Vinyl provides a fast way to parse XML documents into a type-safe object that is validated against an XSD schema.
To create a parser for a schema, first create the Type definitions for the shape of the document.
There are many ways to do this, for the Dash 2011 schema we used CXSD (MIT Licensed). Take the type definitions, and discard their generated parser.
Using the type definitions we can build a ruleset following the XSD. This is a manual process; follow the XSD closely to match min/max occurrences, defaults, and required attributes.

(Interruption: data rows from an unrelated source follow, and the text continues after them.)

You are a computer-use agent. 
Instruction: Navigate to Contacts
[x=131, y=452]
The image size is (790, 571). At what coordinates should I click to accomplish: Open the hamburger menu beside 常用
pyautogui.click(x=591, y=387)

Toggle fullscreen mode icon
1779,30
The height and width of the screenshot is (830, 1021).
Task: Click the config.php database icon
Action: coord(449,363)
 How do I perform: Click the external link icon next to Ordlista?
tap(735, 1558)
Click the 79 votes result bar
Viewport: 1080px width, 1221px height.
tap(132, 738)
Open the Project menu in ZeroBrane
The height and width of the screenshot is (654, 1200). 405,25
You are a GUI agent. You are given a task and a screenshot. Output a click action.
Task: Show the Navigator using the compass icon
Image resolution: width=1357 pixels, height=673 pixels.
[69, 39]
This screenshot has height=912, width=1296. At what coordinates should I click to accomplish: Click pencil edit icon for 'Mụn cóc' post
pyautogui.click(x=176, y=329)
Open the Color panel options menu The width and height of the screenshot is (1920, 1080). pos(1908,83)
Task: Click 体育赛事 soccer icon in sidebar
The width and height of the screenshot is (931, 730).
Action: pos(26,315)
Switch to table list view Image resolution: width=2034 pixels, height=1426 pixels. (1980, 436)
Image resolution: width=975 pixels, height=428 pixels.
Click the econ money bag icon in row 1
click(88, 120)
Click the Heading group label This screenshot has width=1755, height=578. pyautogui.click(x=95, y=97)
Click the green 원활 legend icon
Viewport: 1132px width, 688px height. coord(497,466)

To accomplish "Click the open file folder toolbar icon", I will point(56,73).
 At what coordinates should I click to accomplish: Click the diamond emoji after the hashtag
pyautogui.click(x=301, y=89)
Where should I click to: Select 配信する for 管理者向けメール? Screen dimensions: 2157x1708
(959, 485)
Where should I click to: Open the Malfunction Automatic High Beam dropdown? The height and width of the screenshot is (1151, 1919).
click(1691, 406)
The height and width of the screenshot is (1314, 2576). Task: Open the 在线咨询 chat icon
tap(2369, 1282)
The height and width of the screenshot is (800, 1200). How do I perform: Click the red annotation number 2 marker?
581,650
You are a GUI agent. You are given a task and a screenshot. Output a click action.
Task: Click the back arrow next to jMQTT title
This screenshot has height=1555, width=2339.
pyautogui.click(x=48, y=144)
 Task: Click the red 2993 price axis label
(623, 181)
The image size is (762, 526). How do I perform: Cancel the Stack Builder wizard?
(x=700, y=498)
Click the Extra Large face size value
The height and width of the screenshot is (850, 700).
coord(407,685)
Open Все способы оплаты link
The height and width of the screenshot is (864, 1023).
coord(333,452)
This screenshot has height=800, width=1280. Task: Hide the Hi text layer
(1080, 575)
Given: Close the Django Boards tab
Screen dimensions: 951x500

MPDType example, following the MPDType definition:
const mpdType: XmlRules<MPDtype> = {
ProgramInformation: elements(programInformationType),
BaseURL: elements(baseURLType),
Location: elements({ _content: charactersString }),
Period: elements(periodType, { minOccurs: 1 }),
Metrics: elements(metricsType),
EssentialProperty: elements(descriptorType),
SupplementalProperty: elements(descriptorType),
UTCTiming: elements(descriptorType),
availabilityEndTime: attrDateTime,
availabilityStartTime: attrDateTime,
id: attrString,
maxSegmentDuration: attr(parseDuration, stringifyDuration),
maxSubsegmentDuration: attr(parseDuration, stringifyDuration),
mediaPresentationDuration: attr(parseDuration, stringifyDuration),
minBufferTime: attr(parseDuration, stringifyDuration, { required: true }),
minimumUpdatePeriod: attr(parseDuration, stringifyDuration),
profiles: attr(parseProfiles, stringifyProfiles, { required: true }),
publishTime: attrDateTime,
suggestedPresentationDelay: attr(parseDuration, stringifyDuration),
timeShiftBufferDepth: attr(parseDuration, stringifyDuration),
type: attr(parsePresentationTypeType, stringify, {
default: 'static',
} as const),
} as const
Style note - abbreviations should be cased as they are in the XSD, this follows the exception noted in the TS style guide we follow.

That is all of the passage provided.